JM: Yes, absolutely… If everyone knew everything about everyone else, we would have chaos. When the government begins to remove those barriers that we purposely put in place to keep society functioning smoothly then we’re talking away a foundation of the same society. Please see this – this is insane.
RT: Proponents of expanding the Patriot Act argue that allowing extending the powers for the FBI and other intelligence agencies could have prevented the Orlando attack. Are they right, or are they just exploiting the fears of American?
JM: They are totally wrong. Look at the powers that they already have that have done nothing. The FBI is supposed to be one of the most technologically advanced parts of our country. Yet, during the iPhone incident with Apple they couldn’t even get into a phone which I know 10,000 hackers could easily get into this.
The FBI specifically is using situations like terrorism to try to gain an entry into the private lives of the American public – first by going to Apple saying “give as a master key!” Had they succeeded? They then had gone to Google, which owns 92 percent of the market and said: “You give us a master key!” Now they are asking Congress to in the name of protecting society to let us invade the rights of society. You can’t do that. There is no way to protect us by invading us.

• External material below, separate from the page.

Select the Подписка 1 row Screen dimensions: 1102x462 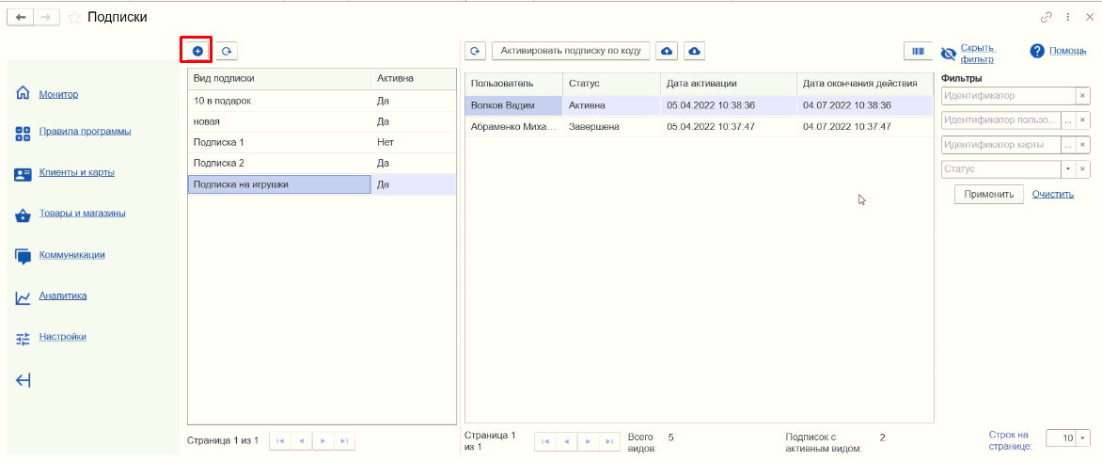[x=322, y=143]
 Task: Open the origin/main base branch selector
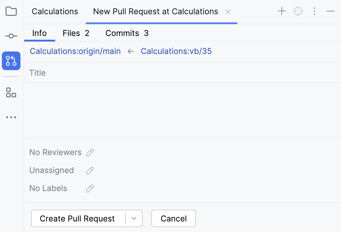(x=75, y=51)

RT: Donald Trump earlier said that Americans don’t know what was in Clinton’s deleted e-mails, while US “enemies probably know every single one of them.” Given your role as a technologist, how true is all of that? Do you think somebody accessed her e-mails and can they permanently be deleted?
JM: Ok, I’d like to first say that I very seldom agree with Trump. However, in this case he is absolutely correct. We have records, public statements her server has been hacked. They shut it down a couple of times because a hack was in process. Now, what does that mean – a hacking process – if you noticed it, your data is gone. They had taken the security controls off her server, because many people were not getting her e-mails. Her server was hacked – we know this. I am well-connected with the dark web; I have to be, because I am in the security business. And if you don’t know what the bad people are doing, then you can’t build a good product…
The government is completely clueless when it comes to security. Or if they are not clueless then they are deliberately deceiving the American public. I don’t want to believe that.